I was only home an hour or so, sitting on the Drive having tapas with my girlfriends, when the pan-handlers appeared. And the next day, as I rode through town, I saw people begging and sleeping on the streets. A friend told me he was in the DES the other day going to his radio station, and saw several women sleeping on the sidewalk. Two tour buses came by, the horrified tourists, gawking out the bus window. Can you imagine the impression they got of our 'beautiful' city?
It's disgusting. It's a disgrace, that while the fat-cat politicians spend billions of dollars on the 2010 Olympics, the poverty level here increase and along with it the crime rate. People are desperate. No wonder there is so much discontent, anger and unhappiness!
So, you can understand my dismay on returning. The whole time I was away in the city of Athens (more than 6 million population) I rarely saw a beggar (only the occasion old gypsy woman or terribly disfigured or disabled man. Yes, even the gypsies seem to have made themselves scarce.) I know there's crime there that didn't used to exist -- a lot of it blamed on people from the northern Balkans -- but it was a pleasure to not have it 'in your face', to read a newspaper and not be bombarded with horrible violent stories. (Yes, and not have to see a certain Bush-boy's stupid face staring at me from every TV screen or newspaper!)
OK, I'll get over it. Within another week or so I'll become innured to what is going on around me and learn to ignore it. I'll take cabs home at night and watch over my shoulder when I'm walking down the street. I'll remember to keep an eye on my belongings. (While I was away, my friend had her purse rifled while she ate dinner at a very high-end dining room in a classy hotel downtown. You're not safe anywhere here, it seems!)

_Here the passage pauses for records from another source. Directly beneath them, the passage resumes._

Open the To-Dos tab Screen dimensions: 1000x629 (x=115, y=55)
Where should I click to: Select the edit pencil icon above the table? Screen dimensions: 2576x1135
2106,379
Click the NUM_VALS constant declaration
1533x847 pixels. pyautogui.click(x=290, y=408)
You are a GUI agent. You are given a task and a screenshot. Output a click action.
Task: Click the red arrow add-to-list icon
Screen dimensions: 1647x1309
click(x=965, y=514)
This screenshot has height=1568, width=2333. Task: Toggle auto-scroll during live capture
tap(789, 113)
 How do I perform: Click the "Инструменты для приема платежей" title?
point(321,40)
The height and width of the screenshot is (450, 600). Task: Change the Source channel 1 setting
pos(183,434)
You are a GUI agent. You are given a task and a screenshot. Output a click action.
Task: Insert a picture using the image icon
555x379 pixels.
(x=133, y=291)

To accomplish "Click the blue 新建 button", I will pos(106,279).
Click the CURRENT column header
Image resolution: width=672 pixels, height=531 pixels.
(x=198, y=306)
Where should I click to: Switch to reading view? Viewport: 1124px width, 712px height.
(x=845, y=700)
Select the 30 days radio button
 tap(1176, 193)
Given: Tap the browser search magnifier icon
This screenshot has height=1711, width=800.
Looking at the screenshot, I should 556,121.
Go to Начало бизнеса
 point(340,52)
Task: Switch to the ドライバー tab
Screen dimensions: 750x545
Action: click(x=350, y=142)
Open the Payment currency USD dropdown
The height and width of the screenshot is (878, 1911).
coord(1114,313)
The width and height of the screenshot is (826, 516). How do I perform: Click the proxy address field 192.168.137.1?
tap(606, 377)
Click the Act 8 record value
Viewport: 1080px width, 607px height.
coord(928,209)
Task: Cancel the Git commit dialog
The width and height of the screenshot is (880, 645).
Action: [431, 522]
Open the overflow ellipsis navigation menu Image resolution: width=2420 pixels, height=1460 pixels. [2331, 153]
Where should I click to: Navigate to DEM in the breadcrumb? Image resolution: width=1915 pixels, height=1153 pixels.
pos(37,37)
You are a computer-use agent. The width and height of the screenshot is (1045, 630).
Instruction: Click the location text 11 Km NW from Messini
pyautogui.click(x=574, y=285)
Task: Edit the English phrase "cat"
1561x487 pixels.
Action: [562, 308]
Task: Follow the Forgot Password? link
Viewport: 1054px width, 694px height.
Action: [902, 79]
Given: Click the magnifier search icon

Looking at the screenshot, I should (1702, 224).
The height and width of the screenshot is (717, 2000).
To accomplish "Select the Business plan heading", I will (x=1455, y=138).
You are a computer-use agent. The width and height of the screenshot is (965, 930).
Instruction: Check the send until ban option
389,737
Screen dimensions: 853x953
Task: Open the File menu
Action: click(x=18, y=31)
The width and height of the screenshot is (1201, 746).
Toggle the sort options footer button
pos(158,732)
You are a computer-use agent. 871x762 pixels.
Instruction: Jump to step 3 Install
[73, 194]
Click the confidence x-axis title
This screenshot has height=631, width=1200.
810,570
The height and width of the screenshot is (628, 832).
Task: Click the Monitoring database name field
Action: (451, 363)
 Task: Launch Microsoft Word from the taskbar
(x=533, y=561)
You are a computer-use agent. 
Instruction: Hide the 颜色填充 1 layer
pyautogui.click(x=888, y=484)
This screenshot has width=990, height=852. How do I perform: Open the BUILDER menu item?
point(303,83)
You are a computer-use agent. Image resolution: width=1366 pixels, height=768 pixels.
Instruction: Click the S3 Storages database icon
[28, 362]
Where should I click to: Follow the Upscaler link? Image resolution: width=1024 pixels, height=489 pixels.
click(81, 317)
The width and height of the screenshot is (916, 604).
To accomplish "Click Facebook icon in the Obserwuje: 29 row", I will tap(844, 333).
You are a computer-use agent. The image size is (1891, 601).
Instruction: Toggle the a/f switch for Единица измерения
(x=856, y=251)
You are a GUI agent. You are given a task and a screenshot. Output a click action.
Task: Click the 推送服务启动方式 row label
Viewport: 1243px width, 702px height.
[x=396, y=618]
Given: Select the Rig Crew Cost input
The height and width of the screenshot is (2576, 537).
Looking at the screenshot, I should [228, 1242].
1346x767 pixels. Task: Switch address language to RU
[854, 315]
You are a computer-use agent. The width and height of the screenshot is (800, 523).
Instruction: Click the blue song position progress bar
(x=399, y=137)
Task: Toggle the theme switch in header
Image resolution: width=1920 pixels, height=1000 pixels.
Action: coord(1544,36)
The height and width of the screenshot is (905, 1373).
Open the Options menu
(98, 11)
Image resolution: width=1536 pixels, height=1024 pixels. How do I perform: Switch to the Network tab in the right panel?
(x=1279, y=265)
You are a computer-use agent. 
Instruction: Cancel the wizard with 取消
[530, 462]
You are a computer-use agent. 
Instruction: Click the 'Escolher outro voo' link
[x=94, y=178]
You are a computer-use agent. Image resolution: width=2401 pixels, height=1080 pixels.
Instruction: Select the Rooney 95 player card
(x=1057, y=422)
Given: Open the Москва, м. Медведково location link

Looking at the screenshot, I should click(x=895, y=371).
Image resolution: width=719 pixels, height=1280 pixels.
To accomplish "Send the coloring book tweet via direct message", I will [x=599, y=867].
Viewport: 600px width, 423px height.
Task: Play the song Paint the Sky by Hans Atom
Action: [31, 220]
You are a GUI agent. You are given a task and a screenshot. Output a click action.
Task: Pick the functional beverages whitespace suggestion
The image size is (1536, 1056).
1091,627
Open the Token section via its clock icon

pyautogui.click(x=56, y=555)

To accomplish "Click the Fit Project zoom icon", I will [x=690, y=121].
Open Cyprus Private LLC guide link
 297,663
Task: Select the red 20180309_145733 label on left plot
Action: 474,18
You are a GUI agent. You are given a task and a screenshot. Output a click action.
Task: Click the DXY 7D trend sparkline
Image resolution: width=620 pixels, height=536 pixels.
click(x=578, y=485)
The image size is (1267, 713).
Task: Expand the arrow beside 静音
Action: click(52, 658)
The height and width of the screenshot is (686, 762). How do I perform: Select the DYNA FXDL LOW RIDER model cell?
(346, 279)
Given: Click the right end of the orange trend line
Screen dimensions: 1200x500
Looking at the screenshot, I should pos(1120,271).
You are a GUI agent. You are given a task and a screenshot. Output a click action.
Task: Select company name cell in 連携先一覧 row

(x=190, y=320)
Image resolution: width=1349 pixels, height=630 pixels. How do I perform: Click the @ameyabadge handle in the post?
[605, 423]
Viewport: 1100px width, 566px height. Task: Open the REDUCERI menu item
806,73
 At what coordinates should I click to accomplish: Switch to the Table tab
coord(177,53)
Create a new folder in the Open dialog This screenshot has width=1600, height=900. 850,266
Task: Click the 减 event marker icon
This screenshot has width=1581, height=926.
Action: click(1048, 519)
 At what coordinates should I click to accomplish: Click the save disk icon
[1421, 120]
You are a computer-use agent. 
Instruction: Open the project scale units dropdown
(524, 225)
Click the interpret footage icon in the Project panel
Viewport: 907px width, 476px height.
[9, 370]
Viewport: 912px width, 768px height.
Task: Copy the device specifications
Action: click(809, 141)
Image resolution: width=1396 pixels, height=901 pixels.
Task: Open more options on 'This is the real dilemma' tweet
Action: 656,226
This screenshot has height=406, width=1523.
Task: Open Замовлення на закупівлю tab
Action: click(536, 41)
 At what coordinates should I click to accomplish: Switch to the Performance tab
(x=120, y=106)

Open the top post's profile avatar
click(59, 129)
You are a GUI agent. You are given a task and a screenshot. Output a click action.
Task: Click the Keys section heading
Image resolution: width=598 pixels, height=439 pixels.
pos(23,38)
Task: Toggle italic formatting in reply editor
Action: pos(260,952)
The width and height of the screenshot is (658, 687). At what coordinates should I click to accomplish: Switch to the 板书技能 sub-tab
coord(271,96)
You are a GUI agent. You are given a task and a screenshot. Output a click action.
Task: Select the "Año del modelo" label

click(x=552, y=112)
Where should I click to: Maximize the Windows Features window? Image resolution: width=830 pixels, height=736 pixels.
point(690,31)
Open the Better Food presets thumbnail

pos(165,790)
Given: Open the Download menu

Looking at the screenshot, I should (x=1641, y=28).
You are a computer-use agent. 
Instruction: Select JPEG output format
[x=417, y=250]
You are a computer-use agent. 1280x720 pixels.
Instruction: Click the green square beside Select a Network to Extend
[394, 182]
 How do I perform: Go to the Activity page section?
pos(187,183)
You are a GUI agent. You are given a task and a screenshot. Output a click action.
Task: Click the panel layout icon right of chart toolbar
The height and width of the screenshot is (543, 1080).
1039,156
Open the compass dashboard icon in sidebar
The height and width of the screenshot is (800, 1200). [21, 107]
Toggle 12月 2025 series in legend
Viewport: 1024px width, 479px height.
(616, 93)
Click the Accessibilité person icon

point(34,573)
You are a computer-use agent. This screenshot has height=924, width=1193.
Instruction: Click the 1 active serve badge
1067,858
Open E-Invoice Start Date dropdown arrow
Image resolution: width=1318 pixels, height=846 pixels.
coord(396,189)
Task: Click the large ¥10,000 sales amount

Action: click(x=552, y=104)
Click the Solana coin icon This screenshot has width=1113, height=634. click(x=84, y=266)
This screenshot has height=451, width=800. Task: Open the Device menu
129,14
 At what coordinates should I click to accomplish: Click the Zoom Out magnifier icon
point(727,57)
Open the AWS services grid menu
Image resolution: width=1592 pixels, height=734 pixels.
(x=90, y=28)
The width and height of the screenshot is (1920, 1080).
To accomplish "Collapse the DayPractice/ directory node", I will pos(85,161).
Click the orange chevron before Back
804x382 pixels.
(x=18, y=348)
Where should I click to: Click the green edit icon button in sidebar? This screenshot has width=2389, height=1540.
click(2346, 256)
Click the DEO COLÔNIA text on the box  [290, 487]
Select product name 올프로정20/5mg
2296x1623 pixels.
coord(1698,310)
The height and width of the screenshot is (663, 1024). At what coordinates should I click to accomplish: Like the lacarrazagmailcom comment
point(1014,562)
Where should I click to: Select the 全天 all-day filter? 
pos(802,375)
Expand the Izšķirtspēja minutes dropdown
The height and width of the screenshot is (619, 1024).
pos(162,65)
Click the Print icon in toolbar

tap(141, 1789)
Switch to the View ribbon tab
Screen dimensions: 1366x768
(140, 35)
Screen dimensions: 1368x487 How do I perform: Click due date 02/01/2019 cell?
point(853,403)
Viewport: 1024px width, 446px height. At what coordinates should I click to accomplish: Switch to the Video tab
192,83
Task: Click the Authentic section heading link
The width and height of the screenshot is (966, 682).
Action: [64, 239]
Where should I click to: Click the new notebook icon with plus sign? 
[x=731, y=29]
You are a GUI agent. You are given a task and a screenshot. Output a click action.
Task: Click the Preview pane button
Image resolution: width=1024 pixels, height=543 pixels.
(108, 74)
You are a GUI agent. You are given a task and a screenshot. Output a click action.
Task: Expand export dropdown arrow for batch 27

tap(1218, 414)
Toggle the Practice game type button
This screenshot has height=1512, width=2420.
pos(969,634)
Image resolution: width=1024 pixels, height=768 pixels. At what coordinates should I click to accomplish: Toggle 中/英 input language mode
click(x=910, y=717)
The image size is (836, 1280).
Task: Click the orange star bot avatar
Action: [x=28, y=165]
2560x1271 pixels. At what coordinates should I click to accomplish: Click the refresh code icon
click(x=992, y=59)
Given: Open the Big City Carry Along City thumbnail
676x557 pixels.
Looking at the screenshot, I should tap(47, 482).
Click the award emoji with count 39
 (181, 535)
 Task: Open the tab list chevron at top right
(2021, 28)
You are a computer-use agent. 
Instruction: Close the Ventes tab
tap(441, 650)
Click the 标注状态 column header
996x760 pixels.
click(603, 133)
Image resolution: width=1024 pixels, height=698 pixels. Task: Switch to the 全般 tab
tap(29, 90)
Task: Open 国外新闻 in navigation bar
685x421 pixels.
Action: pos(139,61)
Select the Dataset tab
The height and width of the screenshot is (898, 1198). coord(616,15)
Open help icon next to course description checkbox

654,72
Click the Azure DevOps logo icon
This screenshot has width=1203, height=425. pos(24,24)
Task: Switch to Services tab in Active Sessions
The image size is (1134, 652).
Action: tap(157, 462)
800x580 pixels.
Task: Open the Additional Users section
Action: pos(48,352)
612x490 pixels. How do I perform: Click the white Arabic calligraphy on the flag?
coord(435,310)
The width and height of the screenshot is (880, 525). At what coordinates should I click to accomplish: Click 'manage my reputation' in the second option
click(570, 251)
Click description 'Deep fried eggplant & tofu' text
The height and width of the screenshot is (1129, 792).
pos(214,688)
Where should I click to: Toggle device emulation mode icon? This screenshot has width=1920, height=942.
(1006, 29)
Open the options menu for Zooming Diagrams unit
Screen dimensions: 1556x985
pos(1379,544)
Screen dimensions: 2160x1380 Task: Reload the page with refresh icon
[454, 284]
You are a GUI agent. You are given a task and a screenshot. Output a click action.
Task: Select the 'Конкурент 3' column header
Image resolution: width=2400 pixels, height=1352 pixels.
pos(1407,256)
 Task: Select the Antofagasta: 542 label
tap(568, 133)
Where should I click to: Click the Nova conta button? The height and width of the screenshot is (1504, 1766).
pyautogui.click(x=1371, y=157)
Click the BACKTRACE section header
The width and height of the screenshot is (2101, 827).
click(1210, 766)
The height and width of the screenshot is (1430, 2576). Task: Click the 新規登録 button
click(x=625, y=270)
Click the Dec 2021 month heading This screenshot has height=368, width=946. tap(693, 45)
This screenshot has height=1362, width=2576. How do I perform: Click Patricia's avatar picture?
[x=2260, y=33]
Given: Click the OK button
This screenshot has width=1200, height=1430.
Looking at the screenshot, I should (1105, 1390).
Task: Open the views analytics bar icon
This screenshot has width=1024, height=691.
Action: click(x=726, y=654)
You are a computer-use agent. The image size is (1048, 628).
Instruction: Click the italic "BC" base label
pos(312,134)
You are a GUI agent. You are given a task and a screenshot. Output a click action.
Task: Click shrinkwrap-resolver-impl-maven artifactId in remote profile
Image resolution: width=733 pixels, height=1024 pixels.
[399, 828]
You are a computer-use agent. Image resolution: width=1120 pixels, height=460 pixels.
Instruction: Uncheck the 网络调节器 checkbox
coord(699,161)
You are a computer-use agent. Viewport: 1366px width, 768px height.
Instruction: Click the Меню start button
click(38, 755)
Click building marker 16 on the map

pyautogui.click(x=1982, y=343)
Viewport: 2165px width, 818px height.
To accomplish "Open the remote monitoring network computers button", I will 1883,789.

In addition to adjusting to the 'life' here -- the weather is impossibly horrible. I left Athens sizzling in record high temperatures (which were, yes, 'unbearable'). When I arrived at Amsterdam, with an 8-hr lay-over during which I'd hoped to explore the city, there was a storm with high winds and freezing rain. I lasted an hour in the town before I was soaked and frozen and had to return to Schipol to wait for my flight home, which was delayed an hour because of the weather. Arrived home to the same. It's apparantly been raining most of the time I was gone. There have only been a few rare glimpses of sunshine since I arrived back. Help! my tan is fading (or is it being washed away?)
No wonder I want to go back! And if I had the finances you can bet I would. I'd like to be able to afford to spend six months every year in Greece like I used to. Meanwhile, I'll have to make do with the occasional vacation there. But in my heart, that's where I really want to be and I shall return.
So...now that I have returned home...I must get over the jet-lag which makes my brain all mushy, and try to resume work on my novel. Maybe if I bury myself in Alexander's world it will help to distract me from what is going on around me.
"To rejoice in life, to find the world beautiful and delightful to live in, was a mark of the Greek spirit which distinguished it from all that had gone before. It is a vital distinction."